Pete Kappelman, a dairy farmer from Two Rivers Wis., and chairman of Land O’Lakes, made the same argument in a telephone interview.

“The imported products are riding free on the promotional efforts,” he said, calling the House proposal “a technical fix” to get the Agriculture Department to start collecting the fees enacted in 2002. Land O’Lakes is a member of the producers federation.

Cheese importers and U.S. food companies that use imported dairy products as ingredients have formed the Alliance for Fair Dairy Promotion to lobby against the assessment. The coalition includes companies such as ConAgra Foods, General Mills, Kraft Foods and Nestle, as well as groups such as the Cheese Importers Association of America, the National Taxpayers Union and the International Dairy Foods Association.
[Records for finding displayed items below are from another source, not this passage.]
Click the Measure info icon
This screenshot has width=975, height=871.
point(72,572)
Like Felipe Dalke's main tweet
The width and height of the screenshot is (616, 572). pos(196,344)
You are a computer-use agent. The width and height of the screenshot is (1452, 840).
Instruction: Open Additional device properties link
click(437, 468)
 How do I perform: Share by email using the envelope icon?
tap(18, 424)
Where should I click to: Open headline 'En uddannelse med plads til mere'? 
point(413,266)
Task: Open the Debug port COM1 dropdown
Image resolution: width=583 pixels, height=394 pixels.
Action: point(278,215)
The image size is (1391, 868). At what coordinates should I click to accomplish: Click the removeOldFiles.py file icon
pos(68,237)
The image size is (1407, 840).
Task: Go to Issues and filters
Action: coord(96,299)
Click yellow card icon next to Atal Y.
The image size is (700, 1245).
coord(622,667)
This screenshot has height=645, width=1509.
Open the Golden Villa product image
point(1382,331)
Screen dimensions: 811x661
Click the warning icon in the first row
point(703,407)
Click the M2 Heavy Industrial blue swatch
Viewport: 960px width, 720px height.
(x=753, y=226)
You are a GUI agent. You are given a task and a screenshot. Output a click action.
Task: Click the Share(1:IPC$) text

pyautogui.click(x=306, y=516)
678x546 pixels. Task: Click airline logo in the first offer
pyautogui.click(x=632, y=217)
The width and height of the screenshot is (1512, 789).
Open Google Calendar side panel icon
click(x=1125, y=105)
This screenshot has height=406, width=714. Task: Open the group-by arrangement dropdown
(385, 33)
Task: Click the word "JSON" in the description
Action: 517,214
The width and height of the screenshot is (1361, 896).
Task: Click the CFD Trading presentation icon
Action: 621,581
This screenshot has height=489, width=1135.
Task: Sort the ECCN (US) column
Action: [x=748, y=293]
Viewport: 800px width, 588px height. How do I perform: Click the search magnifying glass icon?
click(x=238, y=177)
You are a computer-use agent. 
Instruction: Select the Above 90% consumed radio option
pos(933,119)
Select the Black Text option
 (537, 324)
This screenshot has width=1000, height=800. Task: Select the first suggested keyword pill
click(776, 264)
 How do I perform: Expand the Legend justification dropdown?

“It’s a big priority for the companies who are importing products,” said Connie Tipton, president and CEO of the International Dairy Foods Association, which represents processors of dairy products.

Opponents also include New Zealand and the European Union.

Rick Walker, vice president for government relations and trade at Fonterra USA, a subsidiary of New Zealand dairy exporter Fonterra Cooperative Group, said that his company makes ingredients, such as milk proteins, that are used in products like power bars that wouldn’t benefit from promoting dairy consumption.

It’s estimated that assessing imports would bring in an additional $8 million to $12 million a year, said Becky Unkenholz, a spokeswoman for the USDA’s Agricultural Marketing Service, which oversees the program. The fees on domestic producers currently brings in around $280 million, according to the agency.

Peterson, the Minnesota congressman, said he’s open to a compromise, suggesting that the assessment could be lowered. “I’m not trying to stick it to them,” he said, “but they need to pay something.”

If the Senate doesn’t add the import assessments provision prior to a final vote, it would be left to House-Senate negotiators to resolve the issue.